[Set problem]:
In two sentences, summarize the MA in Creative Writing description below.

[Extracted text]:
— start —

MA in Creative Writing

MA in Creative Writing

Director: Scarlett Thomas

MA in Creative Writing
Director: Scarlett Thomas
This programme is being offered either on a part-time or a full-time basis.


Entry requirements: A first or upper-second class honours degree in a relevant subject (or equivalent), or substantial creative writing experience.  Each applicant is required to submit a sample of his/her creative writing, and this will be the most significant factor in admissions decisions: The instructions for sending creative work are here.

Most rejections are because the creative writing sample is not of a high enough standard, so do make sure you send your very best work, and proof-read it thoroughly before you send it in.


English Language Proficiency for non-native speakers of English [6]
About the Course: The MA in Creative Writing at Kent offers you the opportunity to study fiction and poetry (exclusively or together) along with new optional modules in translation and writing and the environment. Designed with serious, ambitious writers in mind, our programme uses seminars, tutorials, workshops, and precise editing to enable you to take control of your own work and write exciting, contemporary material. You will be taught exclusively by members of our permanent creative writing team, all of whom are practising, award-winning writers: Scarlett Thomas, Lucy Ellmann, Todd McEwen, David Herd, Patricia Debney and Simon Smith. We will push you hard to make sure you take risks and produce work that is very accomplished. Although we would hope that graduates of the programme will go on and get published, our priority when you are here will be on your actual writing. We believe that the way to get published is to produce the best work you can. Our experience tells us that it is this alone – a great piece of work – that excites publishers, far more than lots of industry know-how and good contacts. Having said that, between us we have links to many literary agents and most publishers of poetry and literary fiction in the country. We have a weekly reading series where well-known writers and people from the industry come and talk to students. (You get all this, and as much wine as you like, for only £2!)

— end —

[Entries shown]:

— start —

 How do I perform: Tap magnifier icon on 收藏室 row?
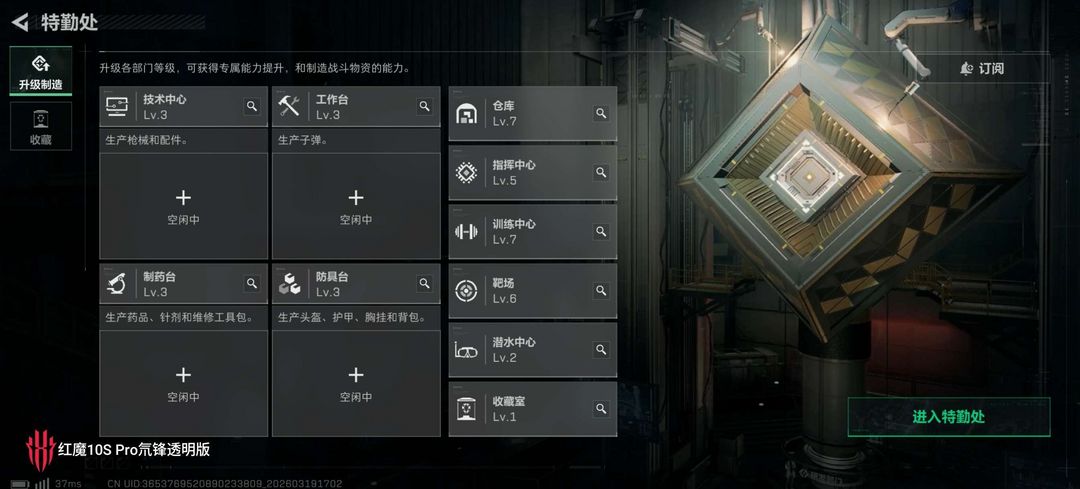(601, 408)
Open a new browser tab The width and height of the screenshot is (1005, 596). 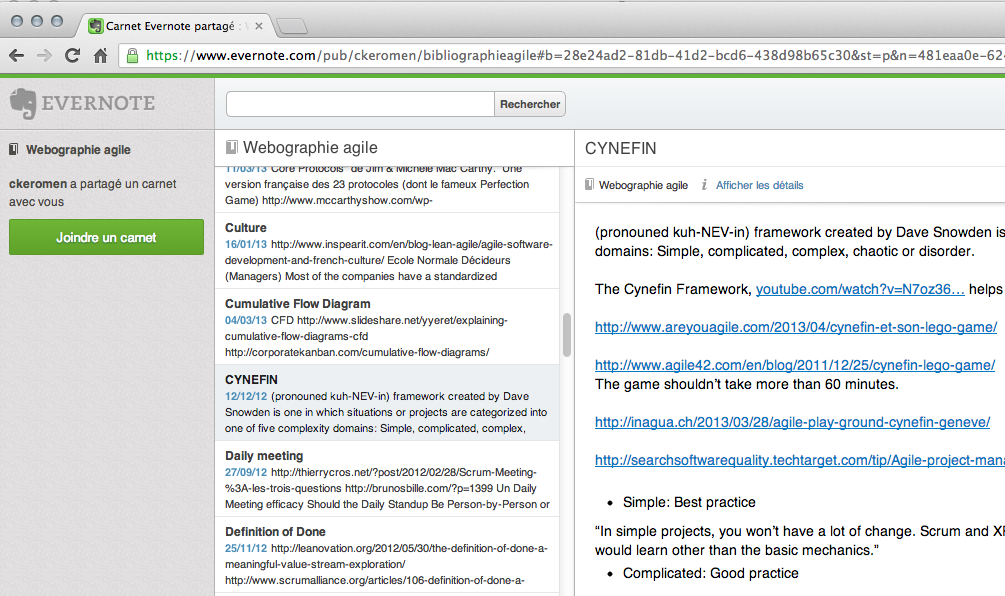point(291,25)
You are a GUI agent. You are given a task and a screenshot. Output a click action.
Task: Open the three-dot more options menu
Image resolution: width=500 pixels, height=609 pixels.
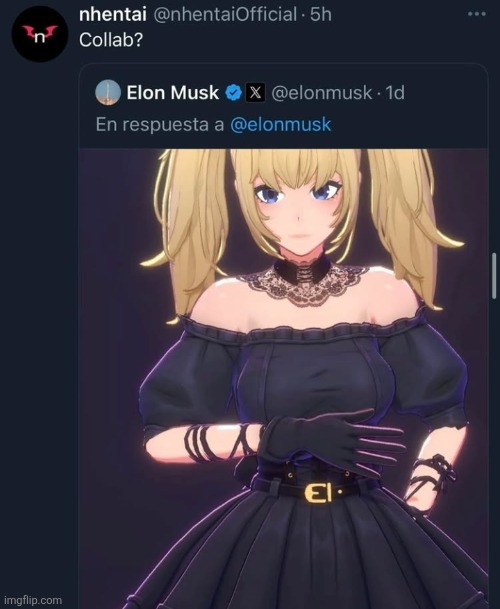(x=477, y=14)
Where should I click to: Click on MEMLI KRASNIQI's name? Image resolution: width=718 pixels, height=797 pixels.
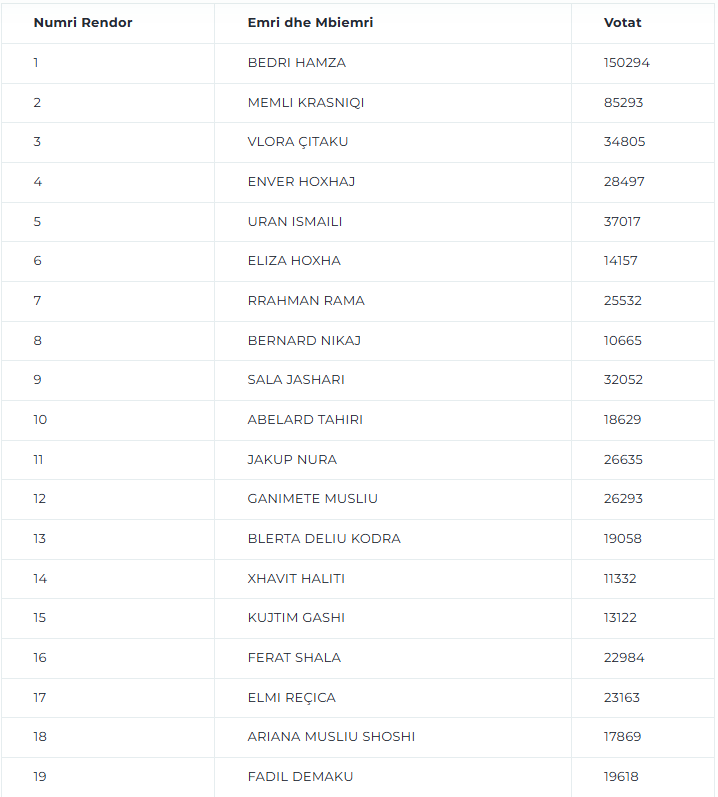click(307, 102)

— end —
— start —

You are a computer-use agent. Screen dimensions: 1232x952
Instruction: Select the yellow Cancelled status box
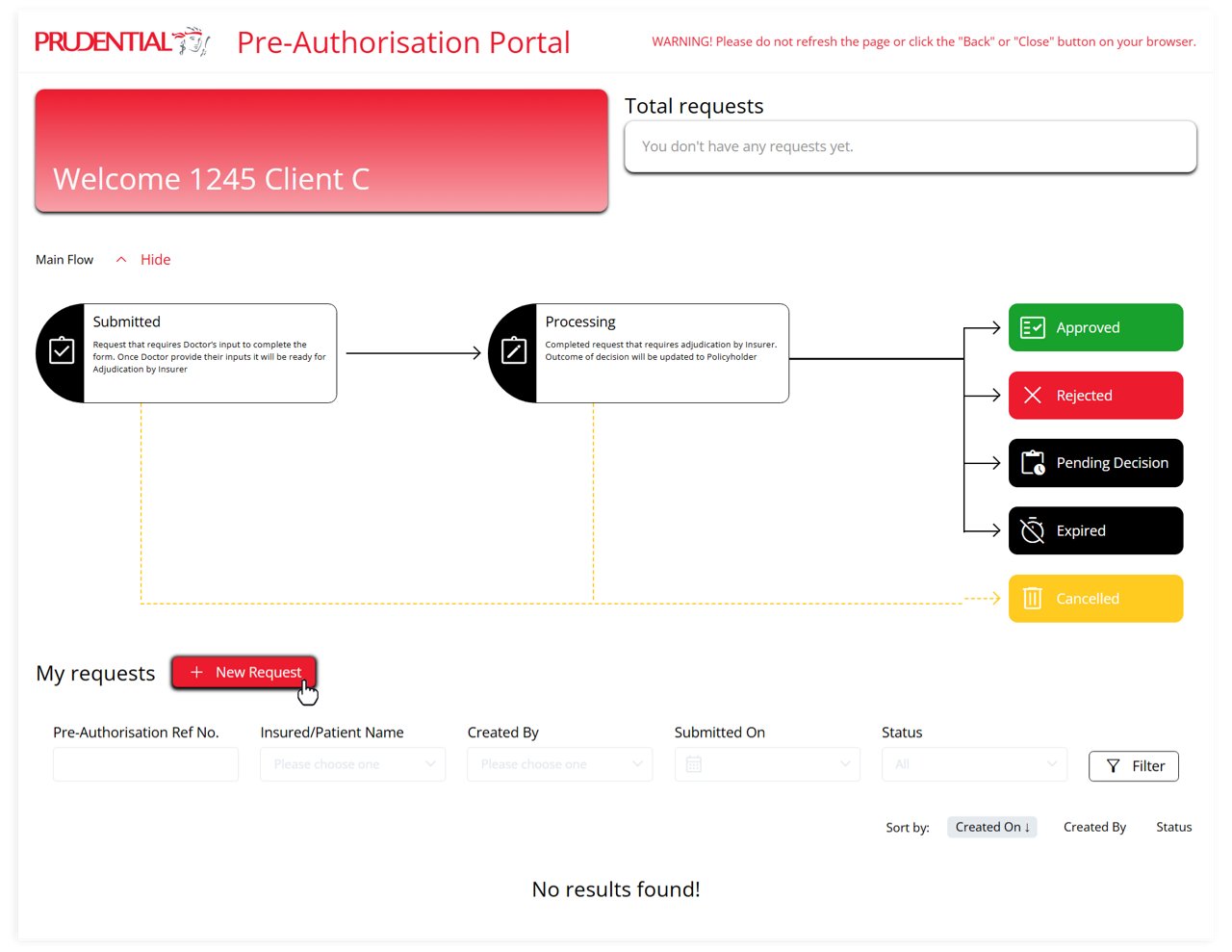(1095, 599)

— end —

[Solution to the exercise]:
Kent's MA in Creative Writing, directed by Scarlett Thomas and offered part-time or full-time, requires a first or upper-second class degree in a relevant subject or substantial creative writing experience, with a creative writing sample as the most significant factor in admissions. The course covers fiction and poetry, with optional modules in translation and in writing and the environment, and is taught through seminars, tutorials, workshops, and precise editing by a permanent team of practicing, award-winning writers who make students' actual writing their priority.